After establishing Meycauayan in 1578, the riconandas around it were gradually formed: Bocaue (1606) under the advocacy of San Martin de Tours, Polo [now Valenzuela City] (1623) under the advocacy of San Diego de Alcala, San Jose del Monte (1751) under the advocacy of San Jose Obrero, Obando (1754) under the advocacy of San Pascual Bailon with Sta. Clara and the Nuestra Señora de la Inmaculada Concepcion de Salambao as secondary patronesses, Santa Maria (1792) with La Purisima Concepcion as patroness, Marilao (1796) under the advocacy of San Miguel Arcangel and Pandi under the advocacy of La Inmaculada Concepcion.

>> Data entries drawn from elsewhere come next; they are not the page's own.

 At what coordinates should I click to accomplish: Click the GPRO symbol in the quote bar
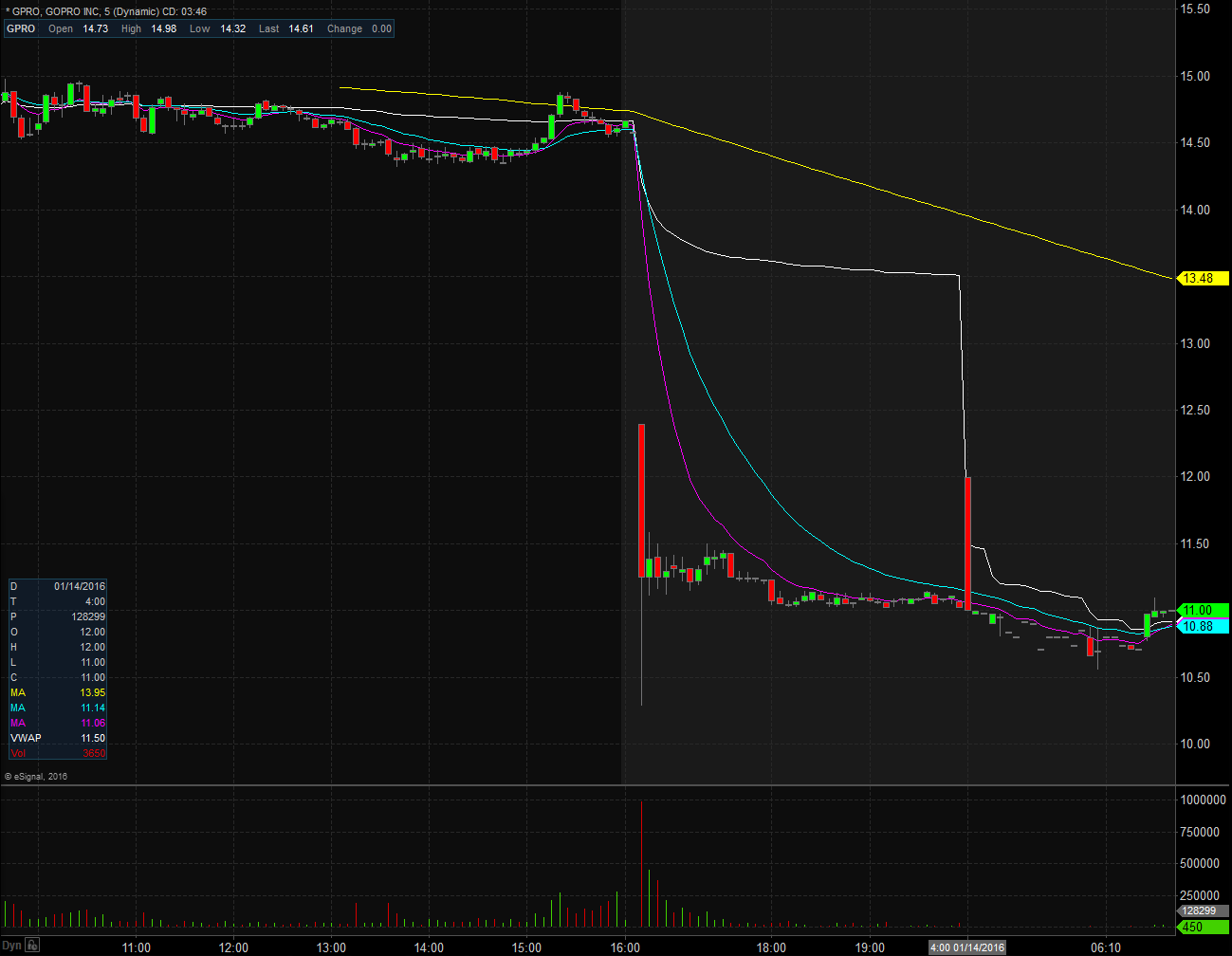[x=21, y=28]
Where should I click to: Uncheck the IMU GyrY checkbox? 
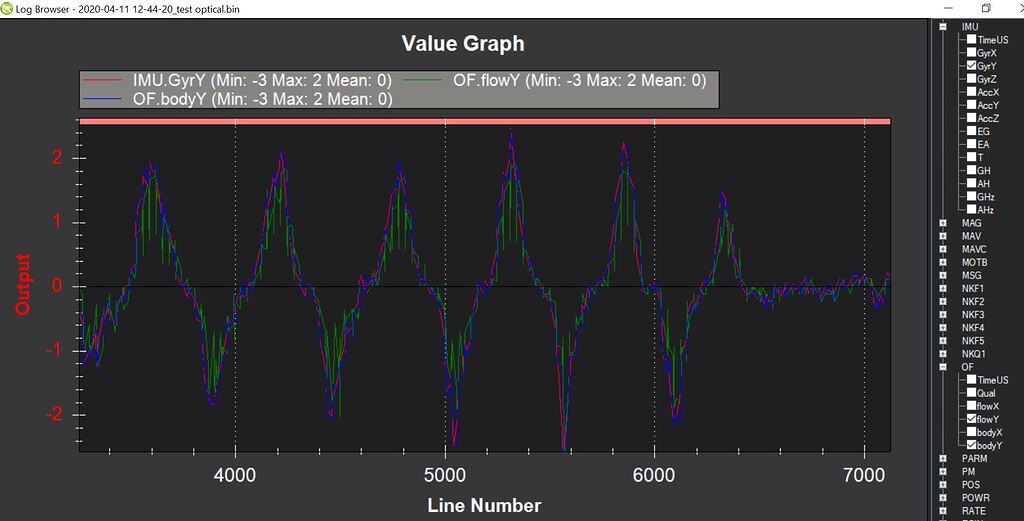coord(971,66)
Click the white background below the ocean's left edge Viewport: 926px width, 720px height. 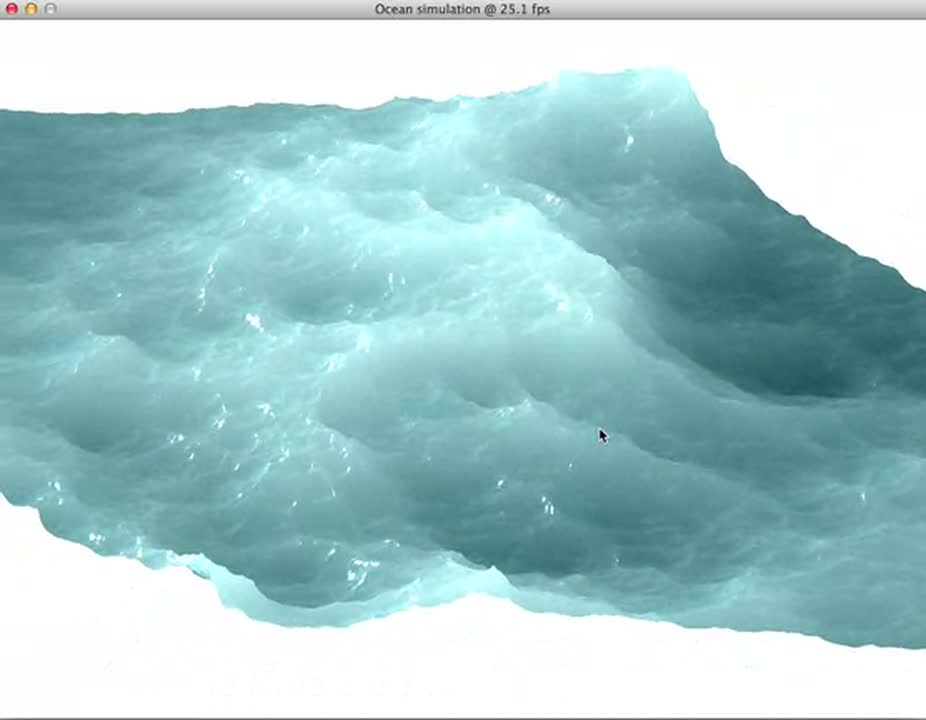(60, 620)
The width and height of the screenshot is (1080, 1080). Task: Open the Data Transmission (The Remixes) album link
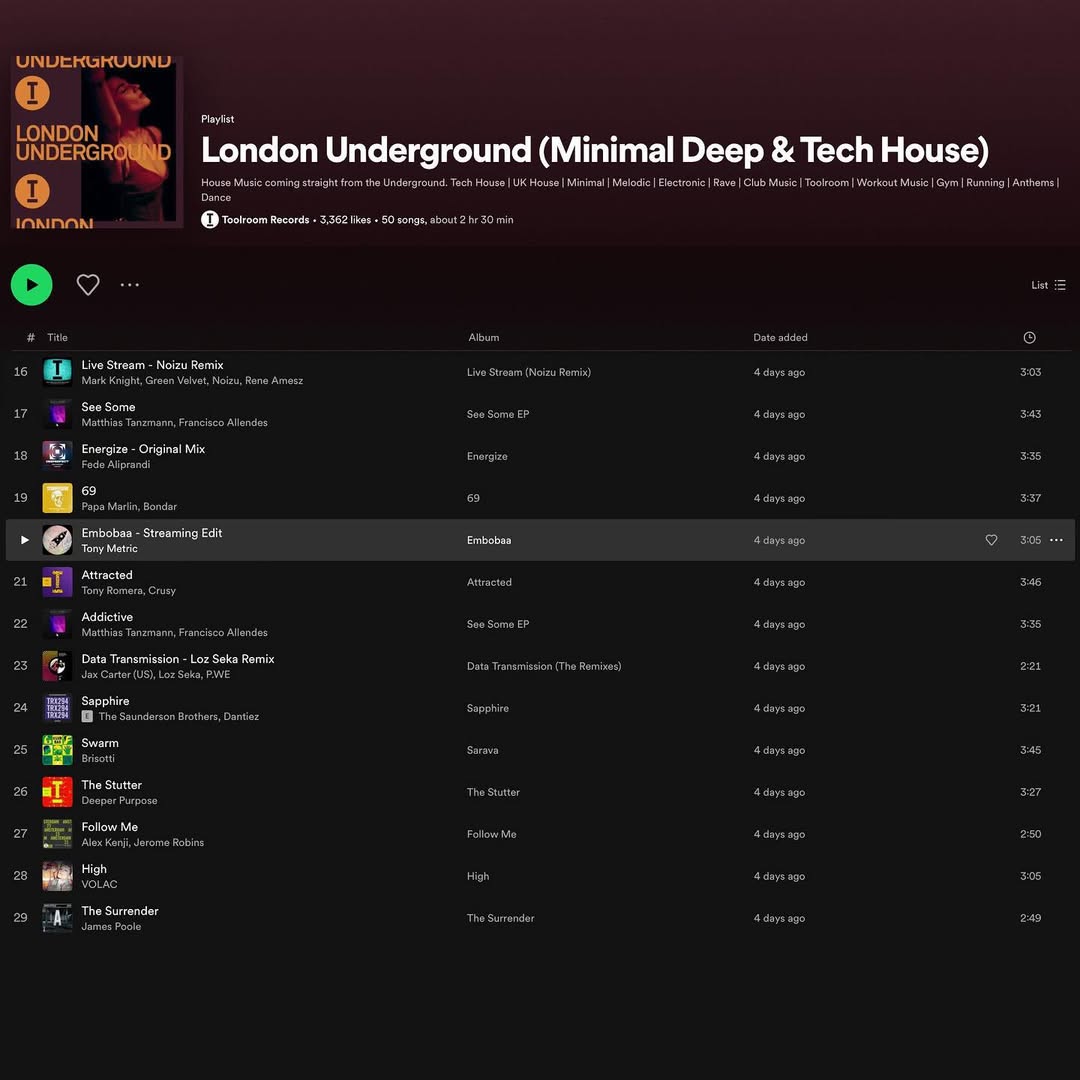point(543,666)
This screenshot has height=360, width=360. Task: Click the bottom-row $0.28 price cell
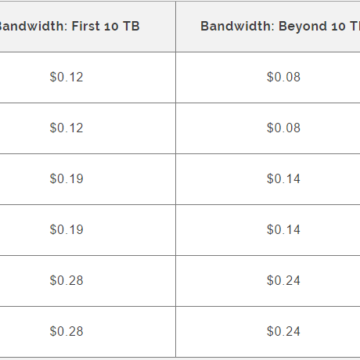click(x=66, y=331)
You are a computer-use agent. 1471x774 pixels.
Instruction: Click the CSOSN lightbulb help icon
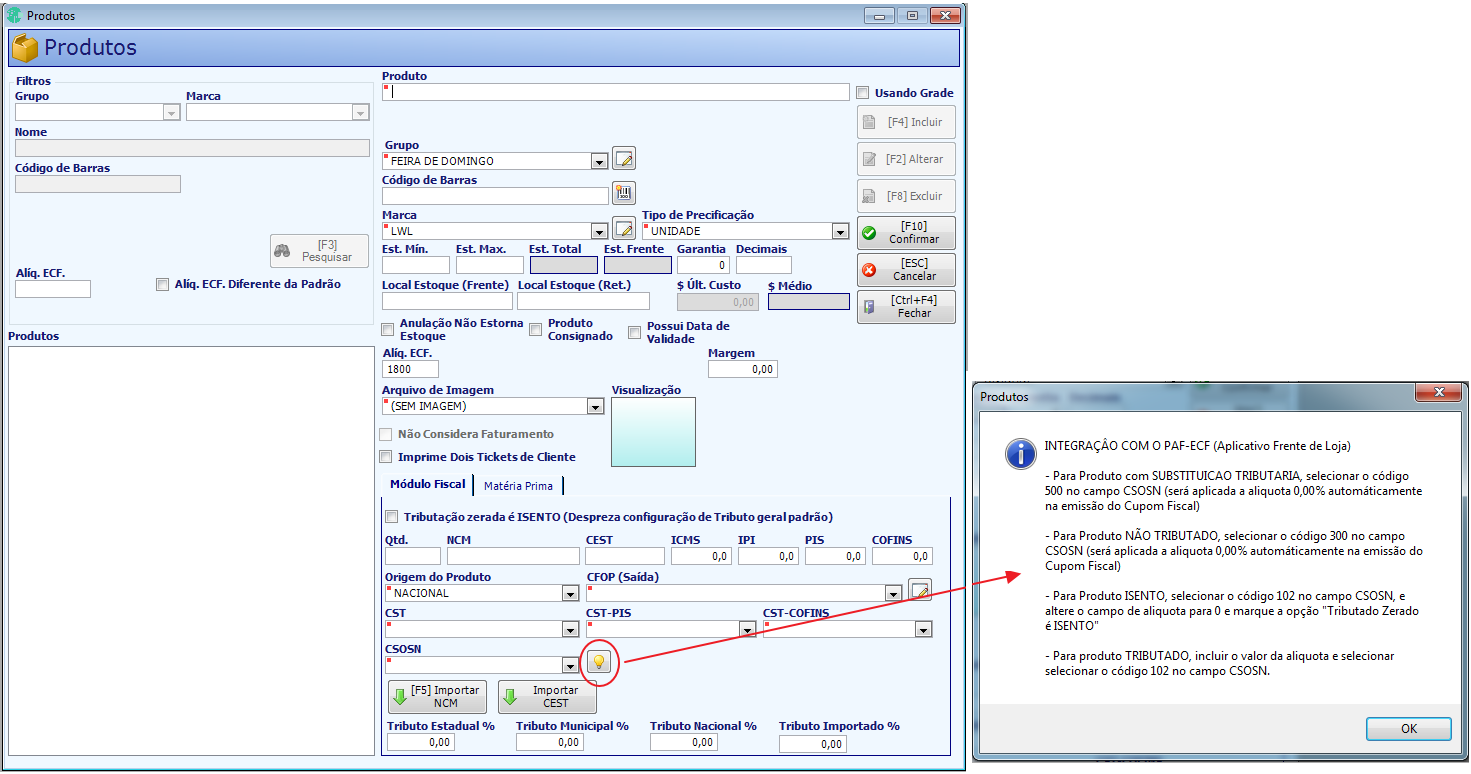598,661
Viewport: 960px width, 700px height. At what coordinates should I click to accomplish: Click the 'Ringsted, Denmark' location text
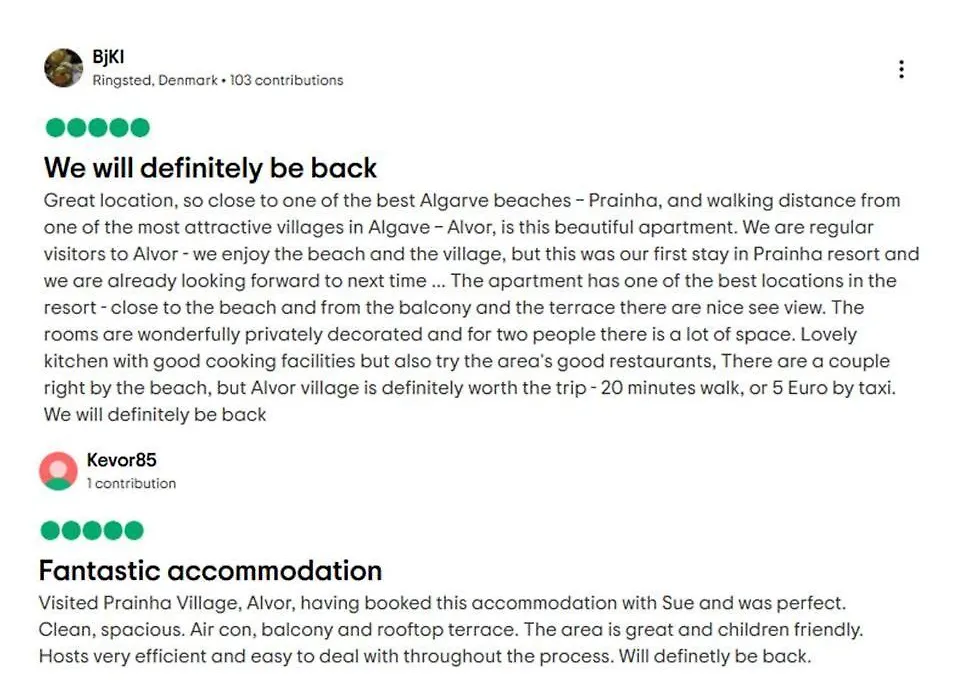coord(155,80)
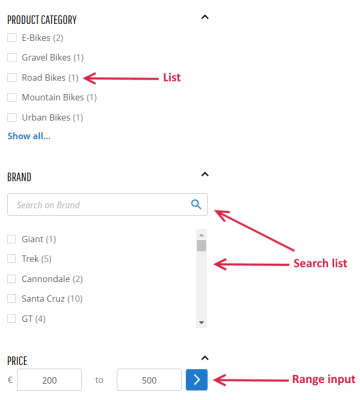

The Archdiocese of Manila founded these territories as the "Vicaria de la Inmaculada Concepcion" assigning Malolos as its center. Hence in the years to come, Malolos would indeed be recognized as the center of Bulacan, which eventually became the provincial capital and the cathedral of the diocese.

Bulacan became home for some of today's known holy men and women as its proximity to Manila provided a strategic location for ministerial and educational work. Andrew Kim Taegon (1821-1846), the first Korean priest, lived in Lolomboy, Bocaue, Bulacan when he was educated in the Pontifical & Royal University of Sto. Tomas, Manila. The Franciscan martyr Pedro Bautista (1542-1597), who became Minister Provincial of Meycauayan stayed there before leaving for Japan in 1588. The Augustinian friar Joaquin Martinez Zuñiga, though not a canonized saint, was a famous historian who wrote two volumes of Estadisimo de las Islas Filipinas o mis viajes por este pais, was assigned in Hagonoy, Bulacan.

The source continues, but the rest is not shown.